P: ¿Se puede eliminar completamente la porosidad en la fundición a presión de aluminio?
A: No. Cierta porosidad residual es una realidad industrial en el HPDC. El objetivo de ingeniería no es cero porosidad — es gestionar el tipo, tamaño y ubicación de la porosidad para que no afecte la función. La simulación Moldflow dirige la porosidad a zonas no críticas donde no tiene impacto estructural ni de estanqueidad.
P: ¿Cuánto tiempo se tarda en reducir la porosidad en un programa de fundición a presión existente?
A: Un proyecto típico de mejora de porosidad dura 12–16 semanas desde el diagnóstico hasta la validación en producción en serie. Esto incluye 2–3 semanas de diagnóstico de causas, 4–6 semanas de modificación del molde, 2–3 semanas de muestreo T1–T3 y 3–4 semanas de presentación PPAP.
P: ¿Cuál es la diferencia entre porosidad gaseosa y porosidad de contracción en fundición a presión?

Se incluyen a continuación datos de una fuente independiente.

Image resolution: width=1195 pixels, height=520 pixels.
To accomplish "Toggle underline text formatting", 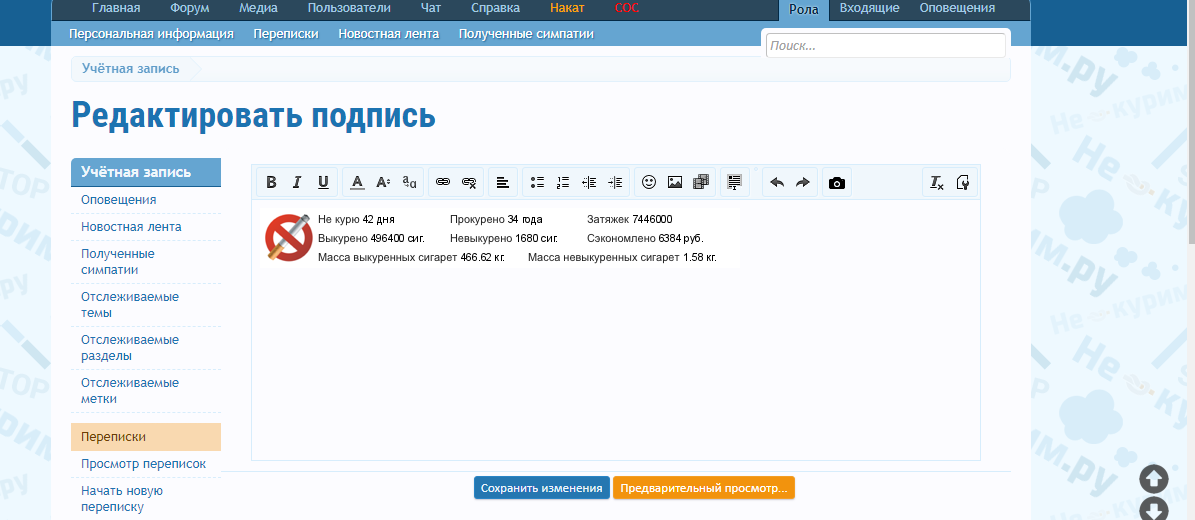I will tap(323, 182).
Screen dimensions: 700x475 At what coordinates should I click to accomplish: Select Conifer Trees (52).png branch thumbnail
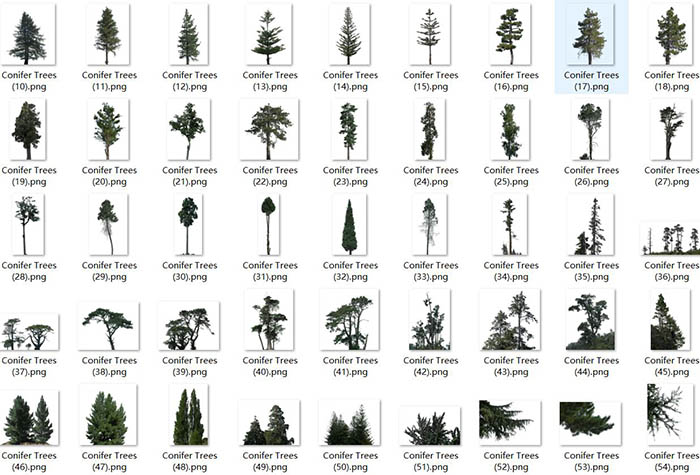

A: La porosidad gaseosa se presenta como burbujas redondas y dispersas causadas por aire atrapado. La porosidad de contracción se presenta como cavidades interdendríticas irregulares causadas por la contracción del metal durante la solidificación sin metal de alimentación suficiente. La porosidad gaseosa se aborda con VHPDC; la porosidad de contracción requiere diseño de ataque, posicionamiento de rebosadero y equilibrio térmico del molde.